Meat and fish dishes continue the menu’s prevailing trend of modest purity. No dish contains more than a few simply harmonious elements. Boneless beef short rib meat ($18) comes rolled at the bottom of a deep bowl and doused in fresh tomato sauce that’s tangy and thick but altogether straightforward; as is the clean flavor of a moist sautéed chicken breast ($17), deeply scented with lemon and white wine, its surface crisped and savory. The grilled rib eye ($27), a tasty piece of meat, is seasoned all’arrabbiata: with olive oil and plenty of crushed red pepper (some would say too much). Instead of leaving his grilled tuna steak ($22) rare, the standard shortcut to keeping it tender, Mr. di Bari lubricates the thoroughly cooked thin filet with rich basil oil, the effluence from its pesto topping, which keeps the delicate fish juicy while contributing summery flavor.
The standout among the desserts (all $7), which are made by owner Carolyn Renny, is the mucca marrone, an Italian take on the classic “brown cow” ice cream float. Better than the mildly orange-flavored olive oil cake, better than the pistachio-rich cannoli, the mucca features soft scoops of chocolate and vanilla gelato drowned in Chinotto, an Italian cola relative that has the bittersweet complexity of Campari.
Of the nearly 100 all-Italian wines, categorized by region, some 20 are poured by the quartino mini-carafe, for easy pairing with flight after flight of stuzzichini.
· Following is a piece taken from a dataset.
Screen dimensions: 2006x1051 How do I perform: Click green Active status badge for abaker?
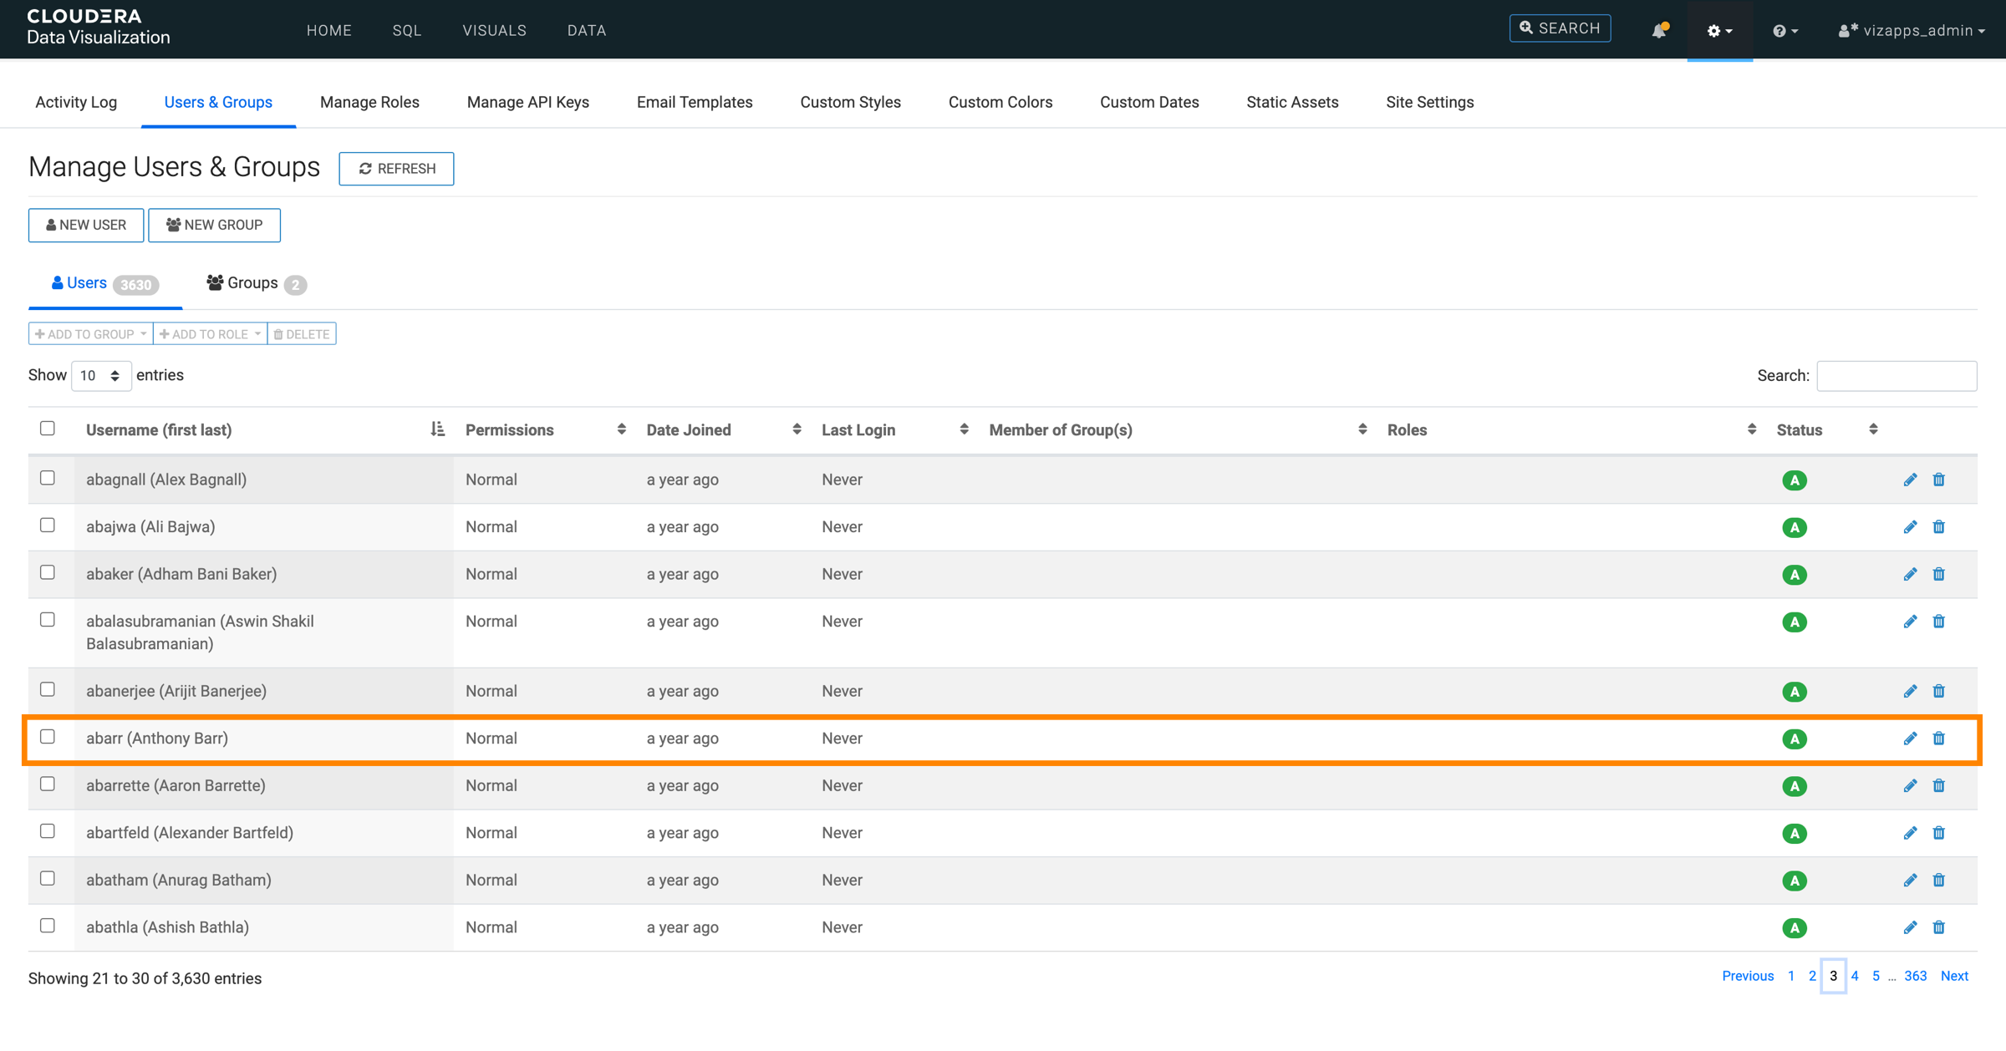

Rosés and prosecchi flow alongside sturdy southern reds, like Sicily’s sunny and spicy Torreforte ($16 a glass, and $48 a bottle).
Bar Stuzzichini isn’t the only spot in the city offering Italianate tapas — the Venetian ones at Le Zoccole on Avenue A are particularly interesting — but it’s a slick, very tasty continuation of what I hope turns out to be a long-lived trend.
Bar Stuzzichini (928 Broadway, between 21st and 22nd streets, 212-780-5100).